Camp Arifjan, Kuwait -- For the Army, October is Cybersecurity Awareness Month and this year's theme, "Stay Protected While Connected," emphasizes the importance of good online habits in protecting the Army network and the force.

To do their part to promote cyber security, members of the U.S. Army Central network security office presented a different way of sharing cyber awareness information and tips with Soldiers and civilians.

"From the Inside," a twist on the traditional four-part football analysis show, premiered Oct. 1 and is focused on encouraging cyber security.

The show features a main host and several commentators that advocate for their point of view and present supporting information. The host and guests used football terminology and concepts along with hints of humor to examine some of the top data breaches in recent history.

After a witty introduction, they went on to explain some of the cybersecurity threats we face and give Soldiers the information they need to fight them in a fun and entertaining way.

"We are trying to create something other than a slide show or an email blast," said Jim West, cyber security expert with USARCENT network security and the producer and director of the show. "We are trying to give [Soldiers] something unique and special that will stick out in their minds, by making it comical and relevant."

The first episode of the show, entitled "Data Breaches", is a part of this year's cybersecurity awareness campaign to help individuals become more vigilant with their online usage, protects the force while protecting the mission.

"The big difference with this presentation is that it is interactive and funny," said West. "A lot of people learn hands-on and through visuals. We have effects to draw in the audience and the show is not long compared to a slideshow, which could be long and drawn out."
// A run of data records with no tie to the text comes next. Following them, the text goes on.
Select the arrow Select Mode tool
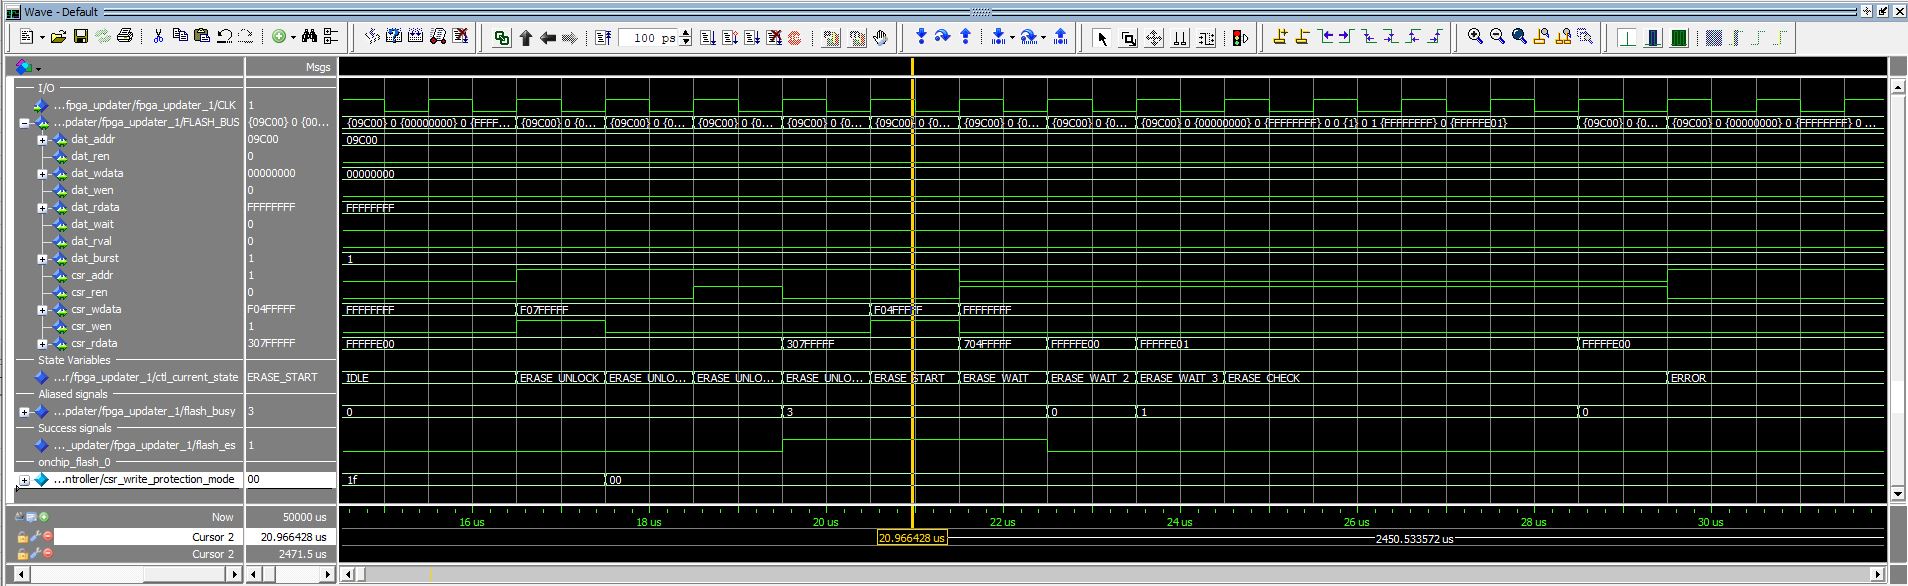This screenshot has width=1908, height=586. (x=1102, y=38)
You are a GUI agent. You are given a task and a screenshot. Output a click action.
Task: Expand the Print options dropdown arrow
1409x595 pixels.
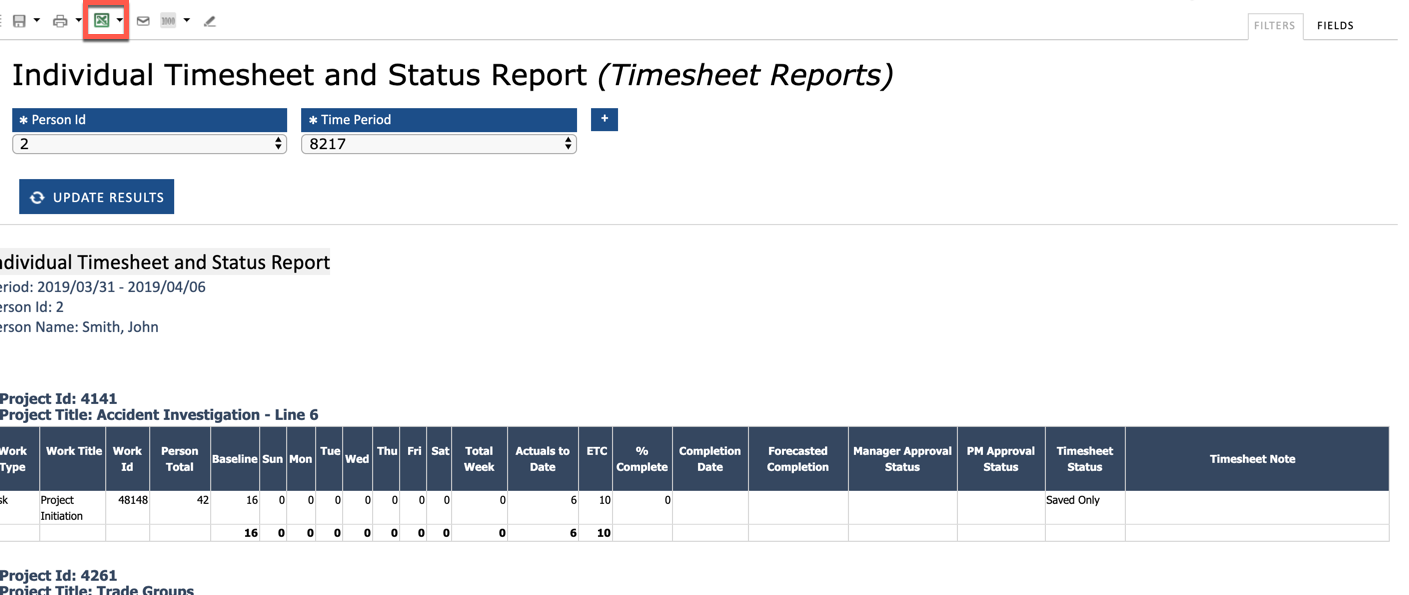pyautogui.click(x=78, y=20)
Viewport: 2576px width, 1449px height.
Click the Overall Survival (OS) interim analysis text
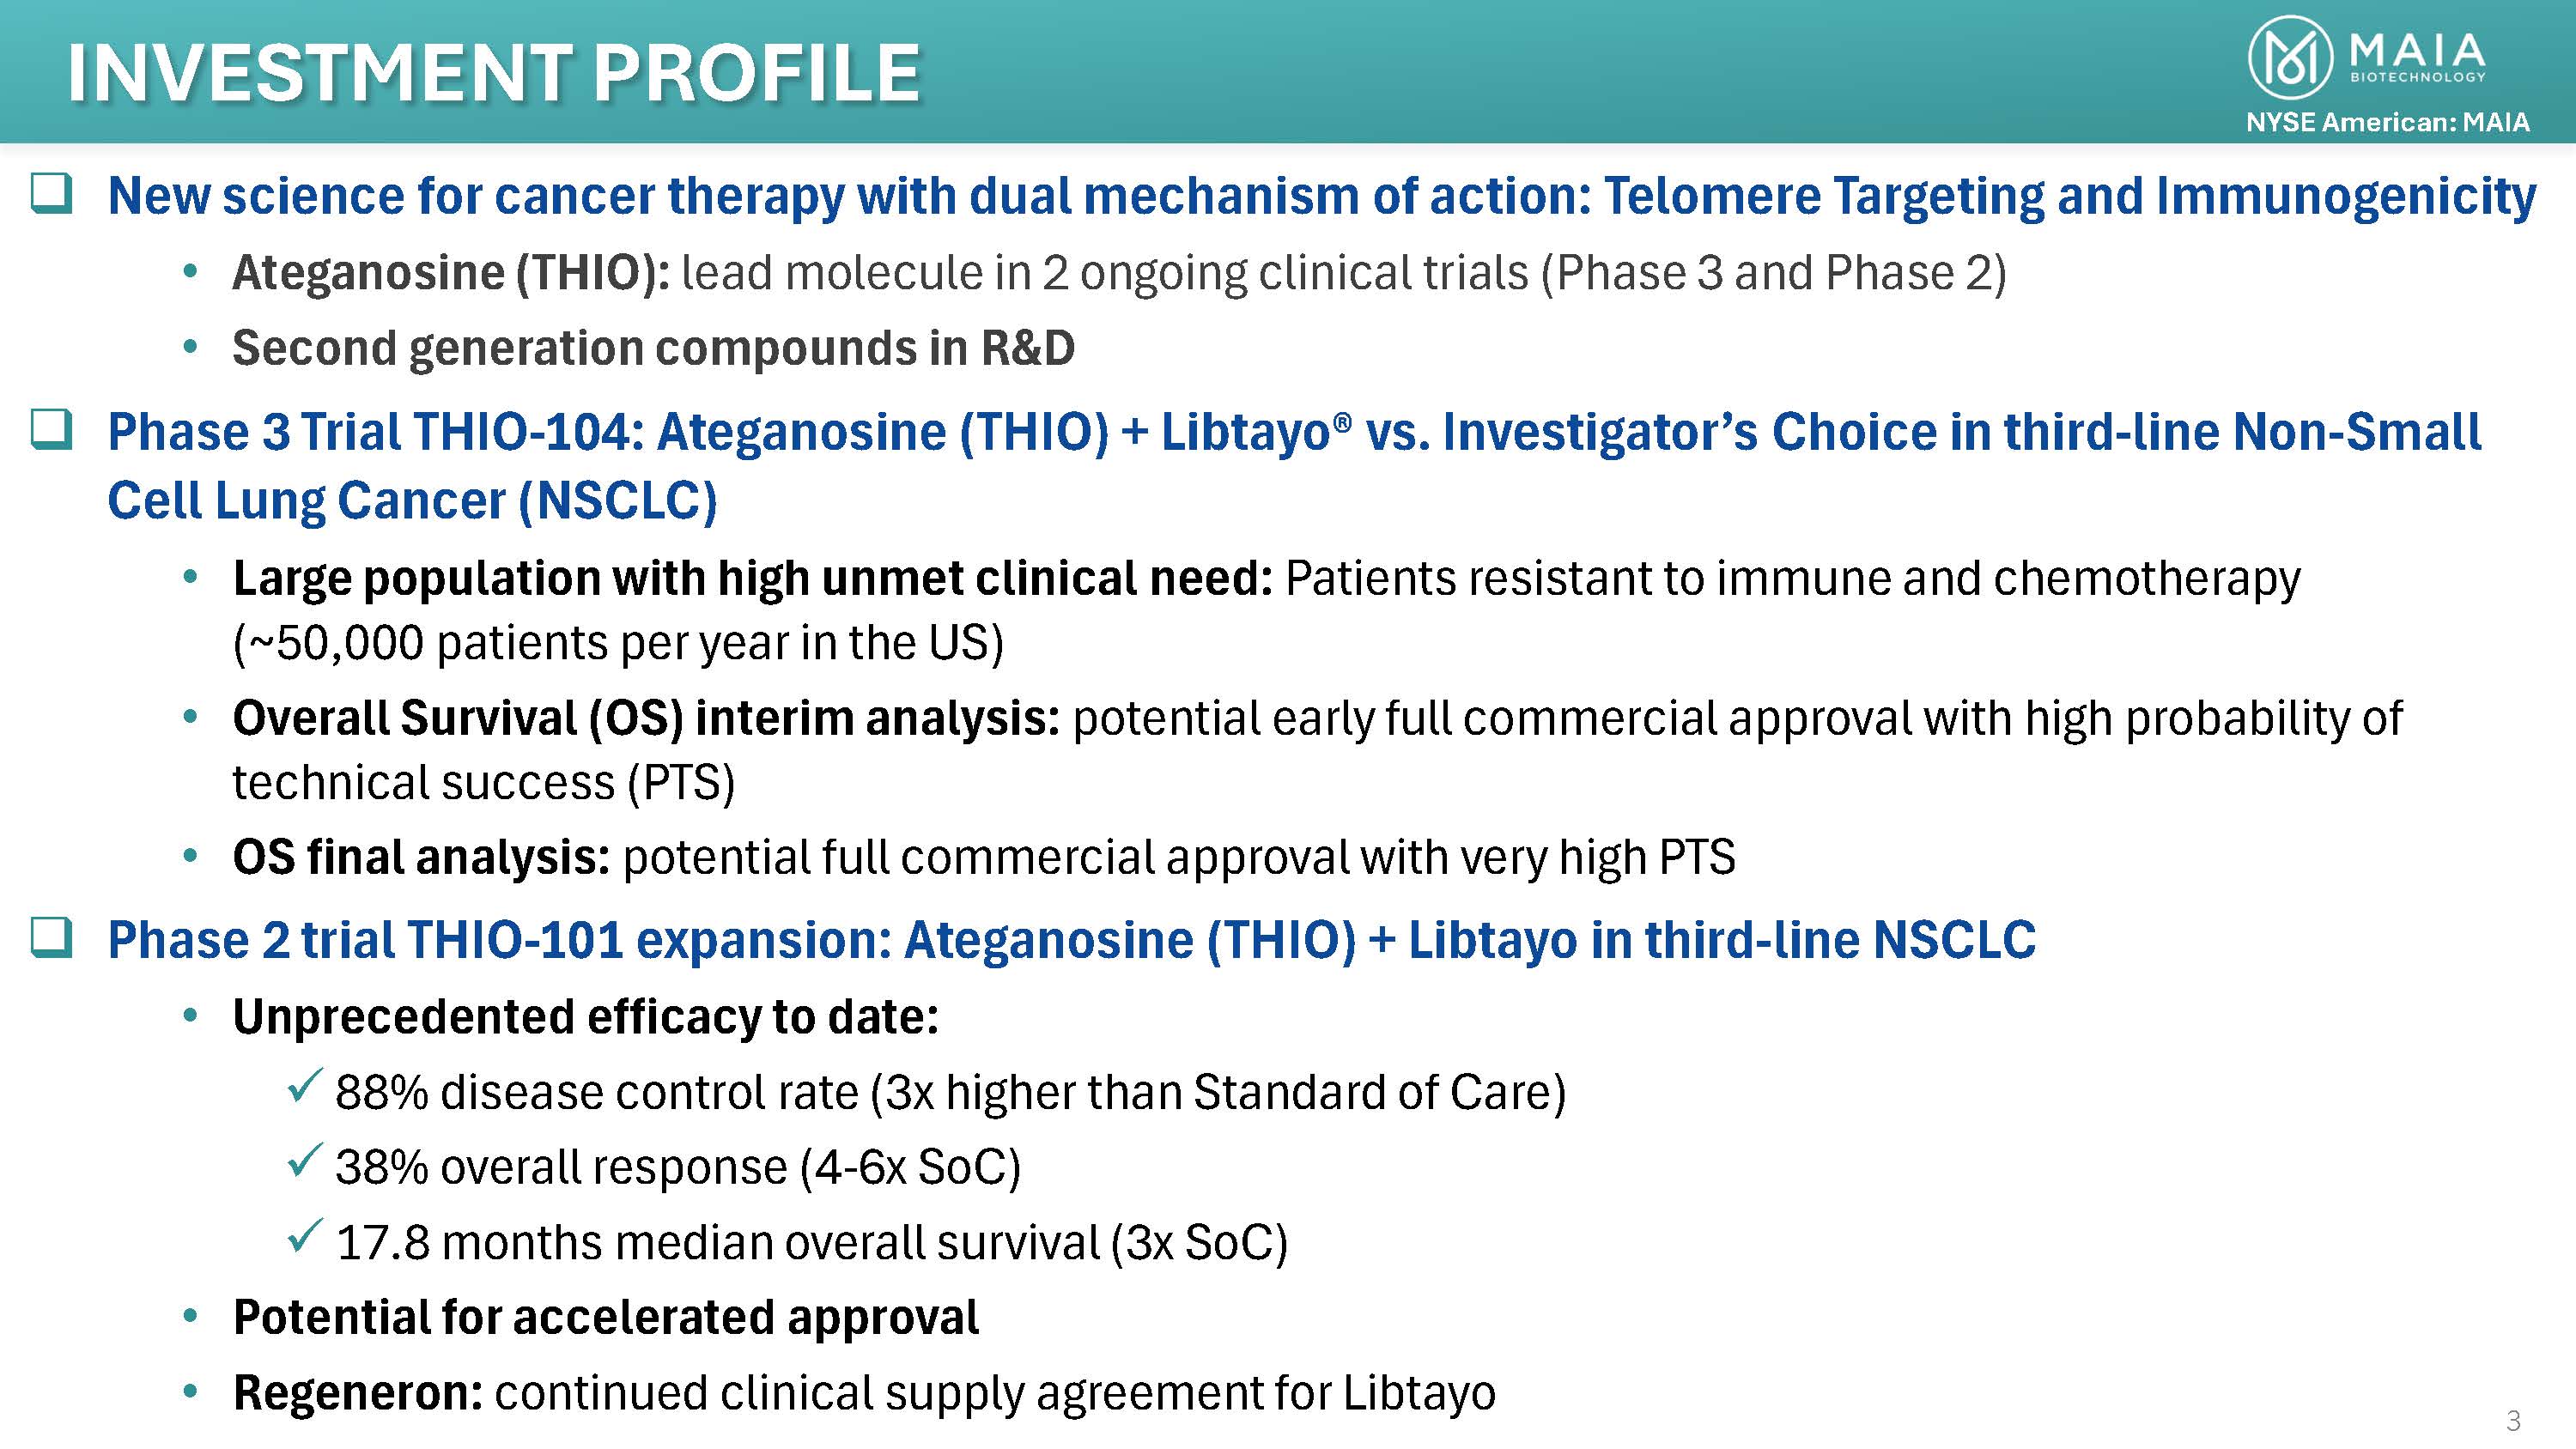[x=646, y=719]
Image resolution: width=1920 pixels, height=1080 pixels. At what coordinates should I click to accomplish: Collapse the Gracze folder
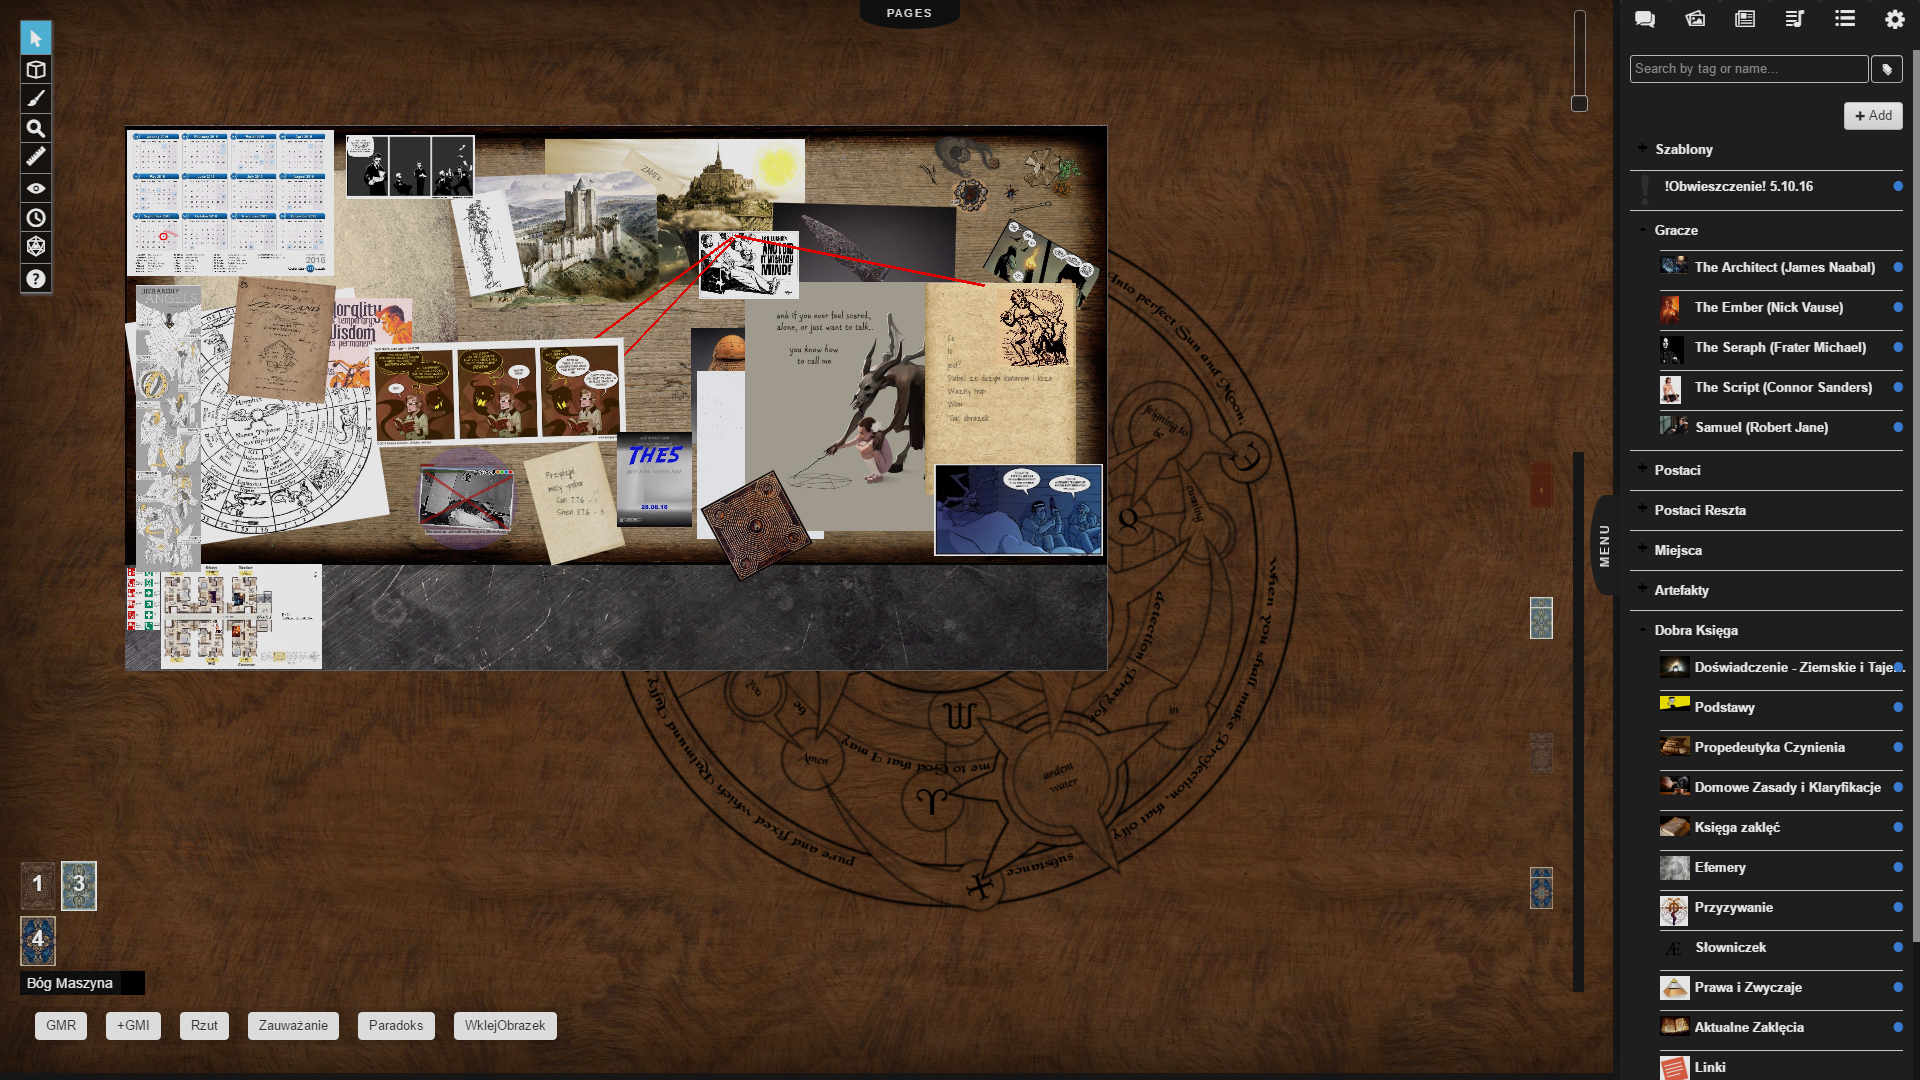pos(1642,230)
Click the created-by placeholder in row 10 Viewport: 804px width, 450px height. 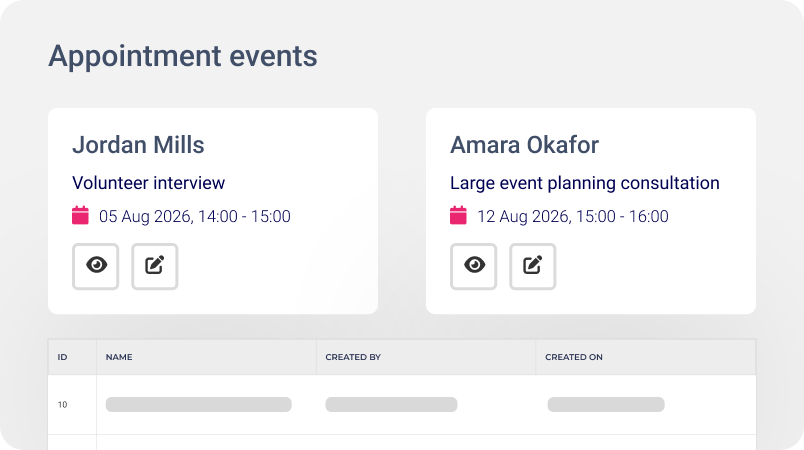point(391,404)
The host of the show, Mark O. Washington, deputy information systems security manager with USARCENT network security, is optimistic that this style of presenting cybersecurity techniques will be beneficial for the audience.

"What's most appealing is that it's interactive, we were not bombarded with a slide presentation," said Capt. Georgia Williams, a network operations deputy with 160th South West Asia Cyber Center. "Written word is my preferred method of learning, but I am a visual learner as well. With a topic like this, I don't think a slide presentation alone would be sufficient."

Rounding out the cast of the show are Spc. Zackery Mueller, Spc. Travis Fowler, information technology specialists at USARCENT, and Malcolm Roberts, information system security deputy at USARCENT. In the show, they play themselves, but each has a catch phrase or moniker they are known for.

Mueller yells his catch phrase "Boosh" and throws his hands in the air, Fowler is known as the "counter-analysis man", and Roberts, the "stat man," can spit out cybersecurity stats for any occasion.

With the college and pro football seasons well underway, the familiar style of this show comes at the right time for many sports fans.

"I am a sports fan and love being outdoors," said Thelma Wandahl-Bundesen, information system security office at USARCENT. "I think it was wonderful to learn about cybersecurity in a fun way."

The second iteration of the show was entitled "Privileged Access" and covered some of the biggest insider threats that has affected many organizations from the inside. There are two more shows scheduled to wrap-up cybersecurity awareness month.

At the end of each show, a football is thrown into the audience, handed off or passed to another audience member who is given the chance to answer questions to win a prize. The prize is the joy of knowing the answer or having a good memory of the show when answering correctly.